Sometimes investments change from morning glories to bindweed:  As we communicate with people around the world, we often find that investments that seem like morning glories sometimes are subject to the "bindweed effect." We recently reviewed a property in a small city, almost 400 miles west of Dallas. The city had an economic development plan to take some vacant, arid land outside of the city and turn it into an industrial park. So with fanfare and optimism, the city platted the land into industrial lots, paved a couple of streets and put the word out that they had a new industrial park. Over a period of 10 years not a single industrial lot was purchased and developed. Why? First, small towns must have something to offer and a great marketing program to lure industry to move to their towns. Second, the great recession started about 2008, and for much of the preceding decade the economy has been a bit tenuous. In cases like this, where there is a failed dream or failed project, values can decline. A beautiful idea turned to dust.   Yet speaking to appraisers, sometimes a different use, purpose, or management can take over can create increased value from past failures. See the site:  APPRAISALS AND VALUATIONS, and there are photos and examples of successful projects. Sometimes having a property analysed with a different use can change value and appeal. In these cases we would say,  "Even bindweed can be eliminated for something better."  

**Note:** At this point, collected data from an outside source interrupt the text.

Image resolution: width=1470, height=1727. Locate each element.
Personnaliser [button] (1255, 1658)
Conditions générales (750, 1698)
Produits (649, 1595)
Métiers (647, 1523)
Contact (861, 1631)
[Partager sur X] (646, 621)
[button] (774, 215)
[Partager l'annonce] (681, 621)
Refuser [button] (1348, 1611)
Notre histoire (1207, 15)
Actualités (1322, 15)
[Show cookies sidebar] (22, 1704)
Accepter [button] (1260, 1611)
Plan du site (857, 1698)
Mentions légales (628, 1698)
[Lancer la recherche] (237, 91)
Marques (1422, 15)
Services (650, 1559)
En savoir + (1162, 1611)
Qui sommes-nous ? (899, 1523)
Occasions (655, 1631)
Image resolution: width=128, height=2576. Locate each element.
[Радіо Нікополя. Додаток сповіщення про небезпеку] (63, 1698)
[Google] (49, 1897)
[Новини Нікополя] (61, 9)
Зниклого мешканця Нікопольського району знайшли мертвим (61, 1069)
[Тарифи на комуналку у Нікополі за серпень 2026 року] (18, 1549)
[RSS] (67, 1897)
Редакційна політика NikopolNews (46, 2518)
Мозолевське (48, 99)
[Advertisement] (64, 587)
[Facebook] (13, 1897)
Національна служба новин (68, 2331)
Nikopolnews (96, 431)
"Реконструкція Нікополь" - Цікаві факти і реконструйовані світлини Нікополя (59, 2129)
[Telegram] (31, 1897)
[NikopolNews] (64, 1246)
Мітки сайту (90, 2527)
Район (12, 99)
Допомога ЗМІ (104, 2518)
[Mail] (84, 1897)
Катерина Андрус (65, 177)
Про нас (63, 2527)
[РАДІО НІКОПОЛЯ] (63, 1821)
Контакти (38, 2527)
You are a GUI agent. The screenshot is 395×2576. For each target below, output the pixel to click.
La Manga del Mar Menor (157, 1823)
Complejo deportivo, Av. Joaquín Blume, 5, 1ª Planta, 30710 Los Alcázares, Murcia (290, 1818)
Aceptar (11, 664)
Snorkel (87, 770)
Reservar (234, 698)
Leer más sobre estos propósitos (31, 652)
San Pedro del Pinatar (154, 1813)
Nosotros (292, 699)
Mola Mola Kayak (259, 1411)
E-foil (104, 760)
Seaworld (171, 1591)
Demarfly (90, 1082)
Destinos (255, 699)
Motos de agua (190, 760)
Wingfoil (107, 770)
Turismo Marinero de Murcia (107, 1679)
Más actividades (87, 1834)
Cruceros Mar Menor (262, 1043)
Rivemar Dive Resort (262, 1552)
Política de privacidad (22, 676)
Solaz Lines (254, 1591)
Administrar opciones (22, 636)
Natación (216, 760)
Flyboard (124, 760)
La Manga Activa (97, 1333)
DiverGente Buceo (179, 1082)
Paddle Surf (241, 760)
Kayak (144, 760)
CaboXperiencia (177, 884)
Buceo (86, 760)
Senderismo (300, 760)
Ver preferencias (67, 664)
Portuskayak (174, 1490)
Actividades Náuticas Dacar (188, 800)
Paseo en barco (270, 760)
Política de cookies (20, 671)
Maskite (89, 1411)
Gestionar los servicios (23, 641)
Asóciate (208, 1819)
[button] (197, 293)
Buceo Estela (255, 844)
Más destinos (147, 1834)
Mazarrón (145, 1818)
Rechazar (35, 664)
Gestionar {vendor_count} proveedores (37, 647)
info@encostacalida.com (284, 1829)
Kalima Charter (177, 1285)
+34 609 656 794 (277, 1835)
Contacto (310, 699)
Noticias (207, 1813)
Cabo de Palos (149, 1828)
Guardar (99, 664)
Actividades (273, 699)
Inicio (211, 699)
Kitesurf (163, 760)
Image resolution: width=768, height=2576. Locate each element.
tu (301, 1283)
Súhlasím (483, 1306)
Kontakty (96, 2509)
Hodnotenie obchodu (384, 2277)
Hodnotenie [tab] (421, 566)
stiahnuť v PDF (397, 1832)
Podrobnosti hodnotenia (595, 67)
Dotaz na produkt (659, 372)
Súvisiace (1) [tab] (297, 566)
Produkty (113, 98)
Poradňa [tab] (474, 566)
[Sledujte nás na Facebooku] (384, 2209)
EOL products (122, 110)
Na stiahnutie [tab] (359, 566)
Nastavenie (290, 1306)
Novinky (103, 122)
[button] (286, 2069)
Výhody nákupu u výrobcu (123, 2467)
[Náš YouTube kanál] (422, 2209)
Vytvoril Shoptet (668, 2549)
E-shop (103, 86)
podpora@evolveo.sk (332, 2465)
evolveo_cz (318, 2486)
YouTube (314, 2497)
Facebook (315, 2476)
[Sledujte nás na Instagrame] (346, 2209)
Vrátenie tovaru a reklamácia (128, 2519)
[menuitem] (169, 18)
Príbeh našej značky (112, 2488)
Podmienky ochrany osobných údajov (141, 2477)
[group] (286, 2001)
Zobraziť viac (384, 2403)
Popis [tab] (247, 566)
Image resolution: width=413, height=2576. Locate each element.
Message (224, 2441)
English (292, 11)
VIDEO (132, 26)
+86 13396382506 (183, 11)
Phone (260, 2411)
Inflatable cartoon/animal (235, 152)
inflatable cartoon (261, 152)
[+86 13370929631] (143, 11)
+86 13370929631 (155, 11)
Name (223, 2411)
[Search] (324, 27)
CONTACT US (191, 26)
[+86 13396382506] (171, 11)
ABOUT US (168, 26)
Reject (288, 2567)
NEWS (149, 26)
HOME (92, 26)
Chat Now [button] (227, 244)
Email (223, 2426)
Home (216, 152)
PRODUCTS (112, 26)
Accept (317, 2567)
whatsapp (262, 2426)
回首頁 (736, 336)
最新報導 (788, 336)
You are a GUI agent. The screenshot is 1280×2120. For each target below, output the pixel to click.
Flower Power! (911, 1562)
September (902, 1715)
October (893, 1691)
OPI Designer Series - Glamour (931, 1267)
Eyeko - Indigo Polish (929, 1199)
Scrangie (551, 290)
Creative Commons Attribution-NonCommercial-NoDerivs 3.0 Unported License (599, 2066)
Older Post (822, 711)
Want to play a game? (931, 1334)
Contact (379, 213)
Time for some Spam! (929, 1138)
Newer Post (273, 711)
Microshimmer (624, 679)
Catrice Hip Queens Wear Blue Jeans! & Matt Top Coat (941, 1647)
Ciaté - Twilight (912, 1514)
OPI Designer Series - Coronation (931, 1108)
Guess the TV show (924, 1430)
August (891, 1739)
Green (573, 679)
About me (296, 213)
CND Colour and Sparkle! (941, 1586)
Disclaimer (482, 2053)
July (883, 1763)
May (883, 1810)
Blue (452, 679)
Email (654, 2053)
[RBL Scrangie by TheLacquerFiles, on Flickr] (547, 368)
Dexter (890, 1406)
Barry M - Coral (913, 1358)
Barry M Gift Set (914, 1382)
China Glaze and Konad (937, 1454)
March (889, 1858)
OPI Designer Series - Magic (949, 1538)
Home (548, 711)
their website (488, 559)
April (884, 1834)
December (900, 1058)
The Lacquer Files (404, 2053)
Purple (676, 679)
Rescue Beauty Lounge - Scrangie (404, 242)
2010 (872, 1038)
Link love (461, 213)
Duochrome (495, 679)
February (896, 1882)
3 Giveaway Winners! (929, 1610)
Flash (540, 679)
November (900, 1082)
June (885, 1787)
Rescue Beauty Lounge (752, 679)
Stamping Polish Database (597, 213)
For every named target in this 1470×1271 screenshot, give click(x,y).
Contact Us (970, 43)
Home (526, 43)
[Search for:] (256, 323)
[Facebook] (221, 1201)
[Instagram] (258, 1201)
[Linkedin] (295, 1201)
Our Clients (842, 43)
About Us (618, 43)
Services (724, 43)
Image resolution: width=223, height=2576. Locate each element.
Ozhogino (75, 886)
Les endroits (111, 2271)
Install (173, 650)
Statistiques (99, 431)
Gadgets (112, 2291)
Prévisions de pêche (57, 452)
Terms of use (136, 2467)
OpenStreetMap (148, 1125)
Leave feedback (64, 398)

Another morning glory to bindweed story, Trump and the Pope:

We are interested in President Donald Trump's meeting with the Pope. Trump spent 48 hours or more in Saudi Arabia to work and play with Muslim leaders, doing the sword dance, touching the glowing orb and telling the Saudi leaders that he would sell them American arms to fight their battles. He spent 48 hours or more  in Israel to work and play with Jewish leaders, telling them how bad Iran is, and Trump spent about 30 minutes in the Vatican of Italy speaking with the Pope, an important Christian leader. It seems that the Saudi Wahhabis and the Jewish right wing gave an impression that they adore Trump far more that the Christian Pope.  Normally a meeting with the Pope is a photo opportunity for a president. Every president wants to garner Catholic voters in the USA. But in this case, the flight to Italy and Trump's meeting with the Pope only lasted minutes.  

Some reports say that in the private meeting the Pope provided some powerful opinions about peace and the importance of Christians to avoid war. Then in a five-minute public appearance, the Pope showed and described works of art that symbolized peace to Donald Trump. A photo was taken there, and the Pope did not look happy, while President Trump smiled like a Cheshire cat. Trump afterward flew quickly to Brussels. That event could have been a beautiful morning glory event to inspire the world's three monotheistic religions in a common cause. But the reality was that Trump and the Pope have strong and differing world views and political opinions. The frown on the face of the Pope as he stood by Trump seemed to confirm that this photo op was a victim of the bindweed effect."